At least on one occasion, I know for a fact that Dostum was talking simultaneously with India and the ISI. Dostum himself admitted in a conversation in Sheberghan once that then-Pakistani interior minister Major-General Naseerullah Babar had been to see him in his citadel just the previous week accompanied by the late Taliban supremo Mullah Mohammad Rabbani.
(Dostum recounted jovially how Babar treated the mullah with contempt, tapping him with the baton he was carrying.)
The former director-general of the ISI, retired Lieutenant-General Asad Durrani, wrote recently, “There is a fable about the frogs. They could not come out of the jar because anyone who tried would be pulled back by the rest. No idea how it ended: the pot broke, or the frogs died of exhaustion!
“Afghanistan is not breaking apart, but the US is still lucky. None of its adversaries want it to be buried in the proverbial graveyard. Only its friends keep tugging at its legs to keep it in.”
True, it can be very exasperating.
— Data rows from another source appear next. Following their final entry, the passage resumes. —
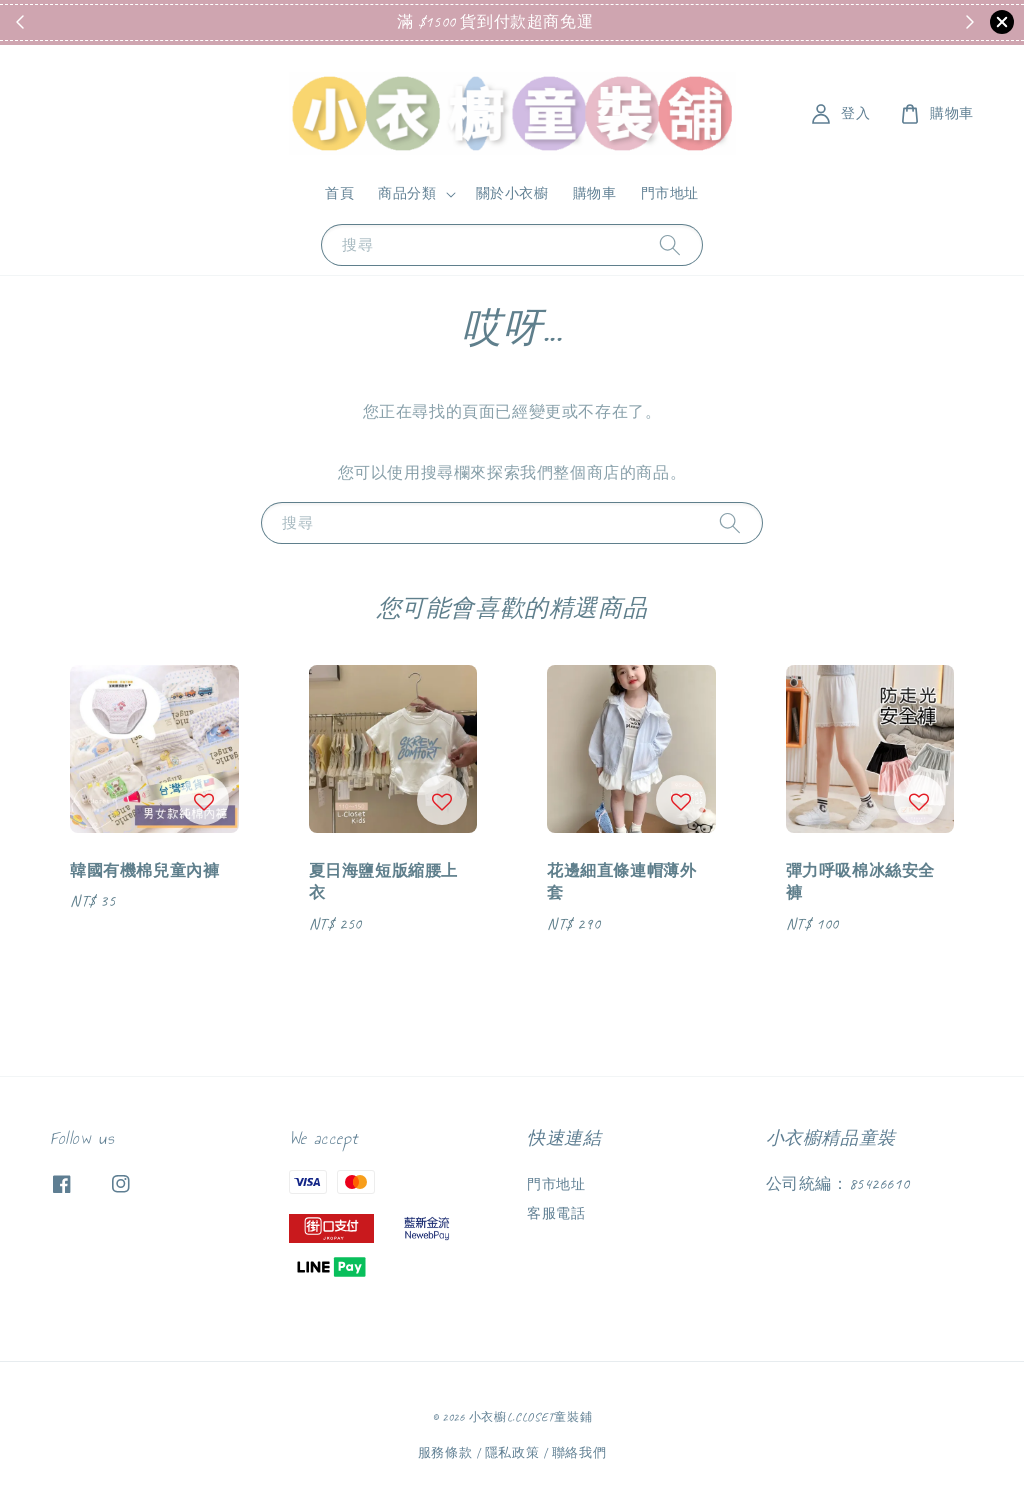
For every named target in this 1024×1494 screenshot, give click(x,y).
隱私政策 (512, 1453)
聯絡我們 (579, 1453)
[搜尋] (670, 244)
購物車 (595, 193)
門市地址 (670, 193)
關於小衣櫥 (512, 193)
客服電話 (556, 1213)
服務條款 (445, 1453)
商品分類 (407, 193)
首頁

The Afghans never let go of their benefactors. Hundreds of millions of dollars went down the drain to support the Northern Alliance. Did the foreign patrons achieve anything? They couldn’t even save Massoud.
But for that hugely foolish enterprise, the attacks of September 11, 2001, the Islamic Emirate would be still ruling Afghanistan. The Northern Alliance was gasping for breath by the autumn of 2001. There is no knowing where all that money went. Wild rumors were in circulation in the Central Asian bazaars. The Northern Alliance warlords are millionaires today with assets and bank accounts abroad. How that happened no one wants to tell.
To pursue General Durrani’s metaphor further, do imagine a jar containing Dostum, Mohammed Atta, Ismail Khan, Karim Khalili, Mohammed Mohaqiq, Ghani, Amrullah Saleh, Hamdullah Mohib, Abdullah Abdullah, Hamid Karzai, Gulbuddin Hekmatyar, Rasul Sayyaf – and US President Joe Biden. How long will that jar hold?
The most insightful thought in Riedel’s analysis is actually his acknowledgment that “Pakistan does not control the Taliban and it will suffer negative as well as positive consequences from their improved position. The Afghan Taliban will become more independent.”
If so, what is the need of paranoia? The door is opening wide to engage with the Taliban based on mutual respect, mutual trust and mutual interests.
Give diplomacy a chance.
M K Bhadrakumar is a former Indian diplomat.